# [Bloco de texto]

━━━━━━━━━━

Ao Viva, o conselheiro Guilherme Feliciano, representante do CNJ no comitê, afirmou que a instituição "não aceita retrocessos em relação a nenhum grupo de pessoas com deficiência, tampouco os autistas".

Reconheceu, contudo, que há uma tendência internacional de adotar o critério biopsicossocial, que envolve avaliação multiprofissional, com médicos, psicólogos, fonoaudiólogos, fisioterapeutas e outros, mas que isso não deve prejudicar os direitos de quem já tem essa condição reconhecida por meio apenas de critérios biomédicos.

━━━━━━━━━━

# [Entradas listadas]
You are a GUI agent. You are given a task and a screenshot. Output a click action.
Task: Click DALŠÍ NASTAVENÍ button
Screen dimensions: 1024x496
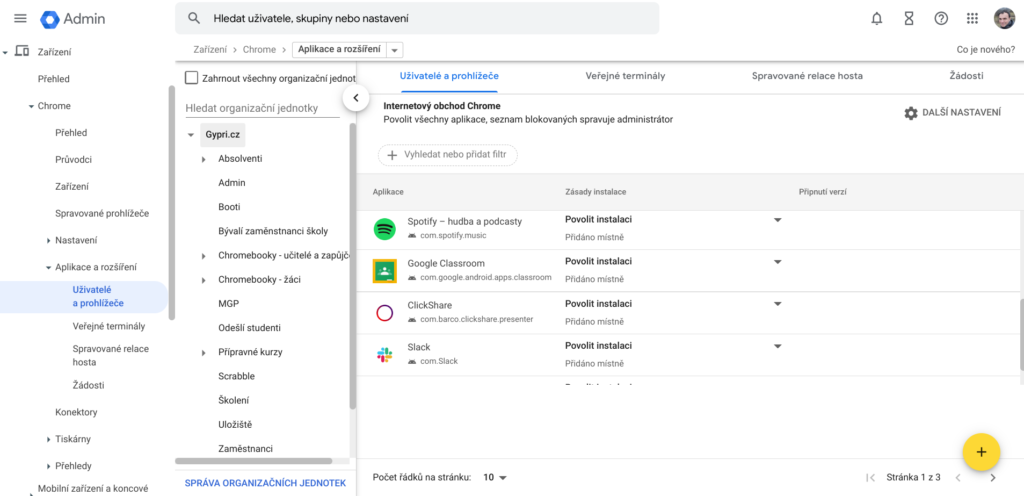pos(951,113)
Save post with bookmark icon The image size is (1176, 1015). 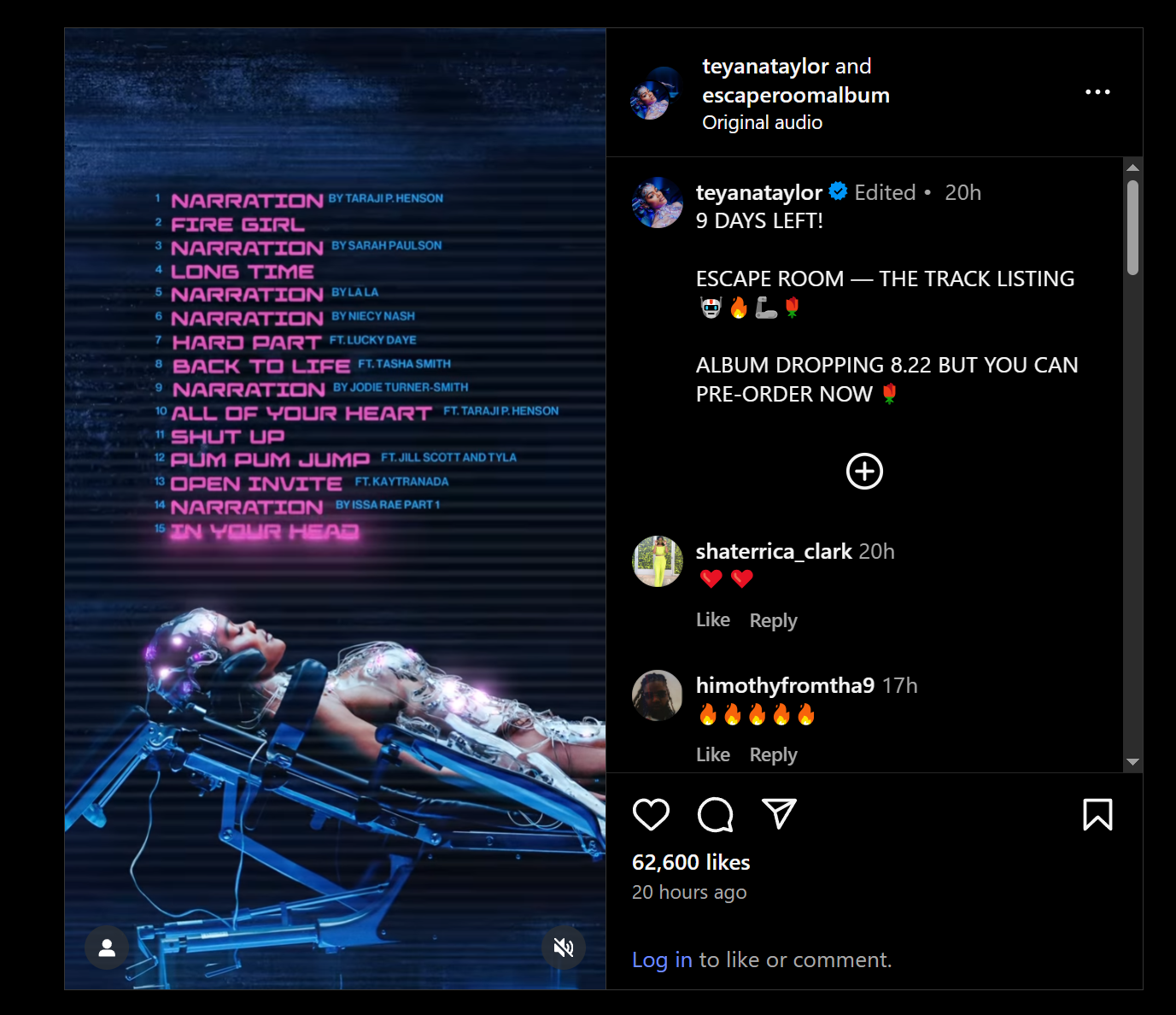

━━━━━━━━━━

# [Explore o material]
a) No bloco de texto sobre a posição do CNJ, qual instituição o conselheiro Guilherme Feliciano representa no comitê?
b) Liste todos os profissionais citados no bloco de texto sobre a posição do CNJ como participantes da avaliação multiprofissional.
c) Prossiga o bloco de texto sobre a posição do CNJ quanto aos direitos das pessoas com deficiência a partir do ponto em que ele termina.

# [Resultados do exercício]
a) O CNJ.

b) Médicos, psicólogos, fonoaudiólogos e fisioterapeutas.

c)
"A partir da convenção de Nova York, que o Brasil ratificou e internalizou em seu sistema jurídico, tratar de deficiência é, em larga medida, tratar das barreiras que a sociedade oferece às pessoas com deficiências. Reconhecer essas barreiras e aferir o quanto essas pessoas têm de dificuldades, no dia a dia, em função da sua condição - e não necessariamente de uma suposta 'doença' - é algo que exige uma avaliação para além da questão médica; por isso mesmo, busca-se uma avaliação biopsicossocial.[....] Mas em nenhum aspecto o comitê pretende retroceder em direitos ou revogar qualquer ponto da Lei Berenice Piana que projeta pessoas com TEA, nem abonaríamos isso", concluiu.